Collected data:

★ ★ ★

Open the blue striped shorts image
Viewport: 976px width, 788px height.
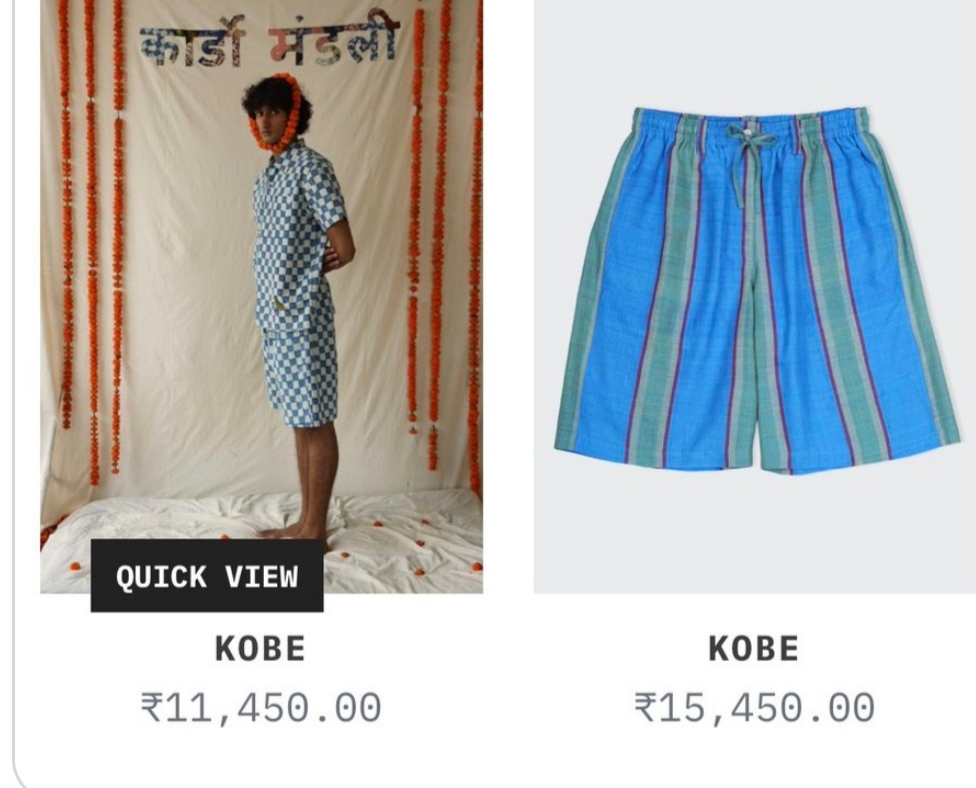point(754,296)
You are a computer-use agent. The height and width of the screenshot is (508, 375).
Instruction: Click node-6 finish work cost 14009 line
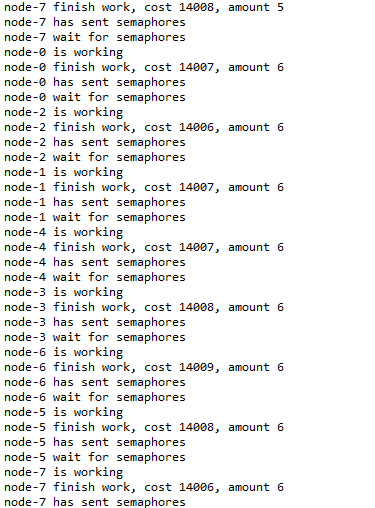[x=144, y=367]
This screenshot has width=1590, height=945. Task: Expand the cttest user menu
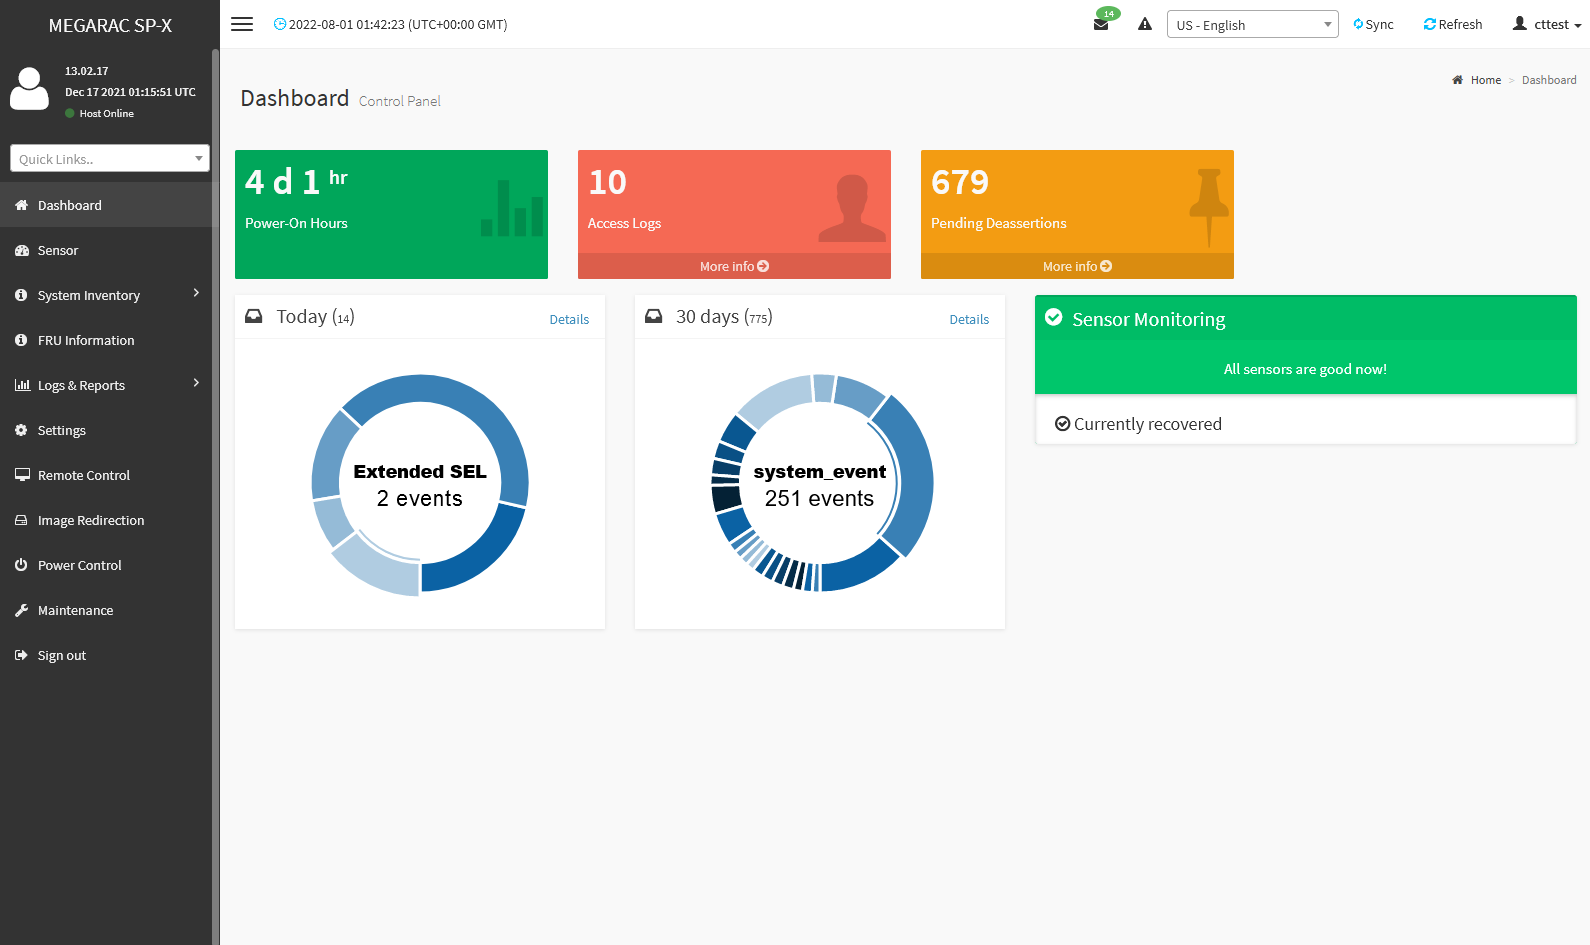[1547, 24]
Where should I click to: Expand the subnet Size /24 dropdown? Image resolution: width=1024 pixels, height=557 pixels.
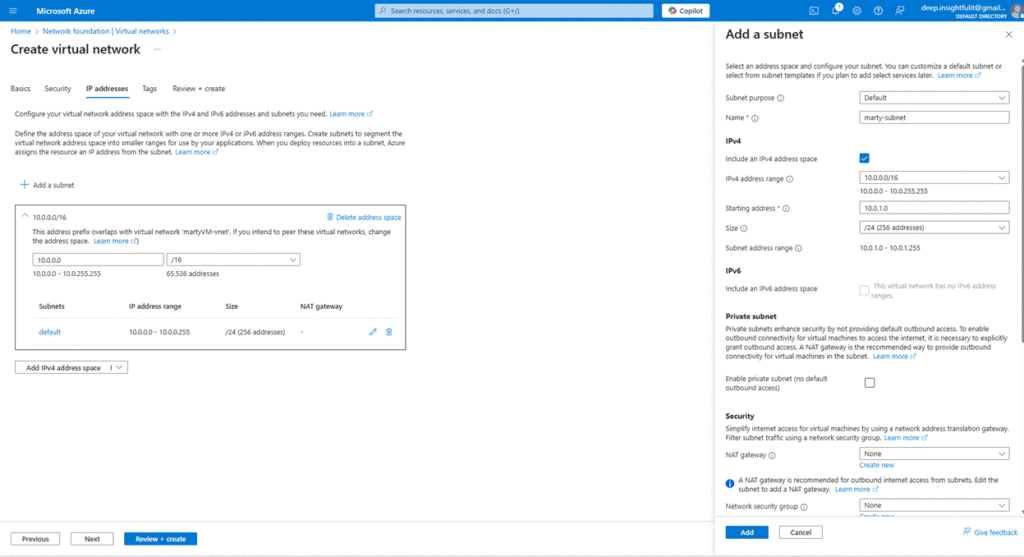coord(934,228)
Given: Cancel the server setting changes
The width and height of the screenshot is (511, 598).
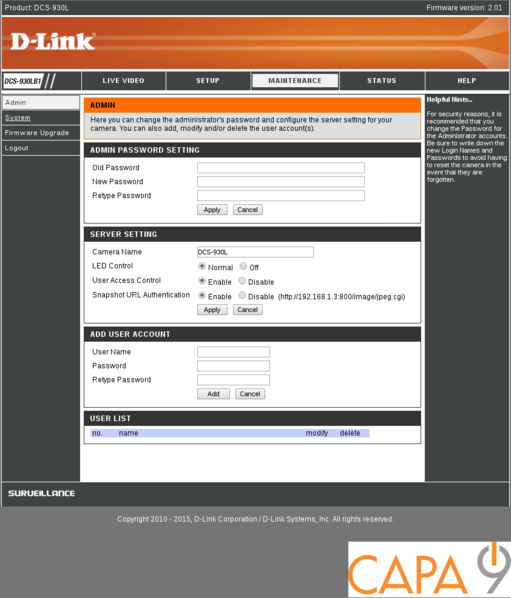Looking at the screenshot, I should [248, 310].
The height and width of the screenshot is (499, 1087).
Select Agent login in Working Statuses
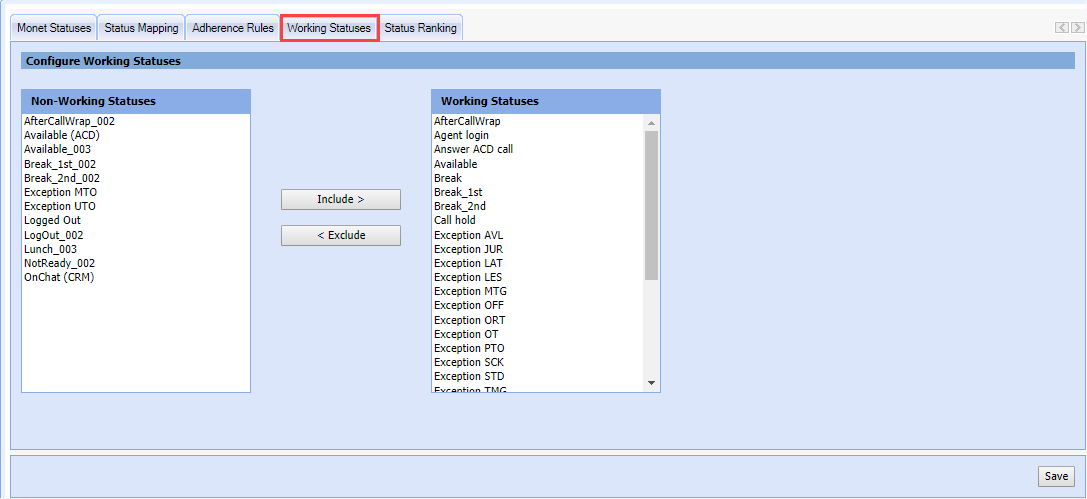point(461,135)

★ ★ ★

**WHAT NEEDS TO BE DONE**
Word for word, set down the lines from the line with "This screenshot has" through the last line of the entries, and nothing else; the pictures stay out.

**SOLUTION FOR THIS TASK**
This screenshot has width=1590, height=945. Task: Expand the cttest user menu
[1547, 24]
Where should I click to: Expand the subnet Size /24 dropdown? Image resolution: width=1024 pixels, height=557 pixels.
coord(934,228)
Given: Cancel the server setting changes
The width and height of the screenshot is (511, 598).
Looking at the screenshot, I should [248, 310].
The height and width of the screenshot is (499, 1087).
Select Agent login in Working Statuses
point(461,135)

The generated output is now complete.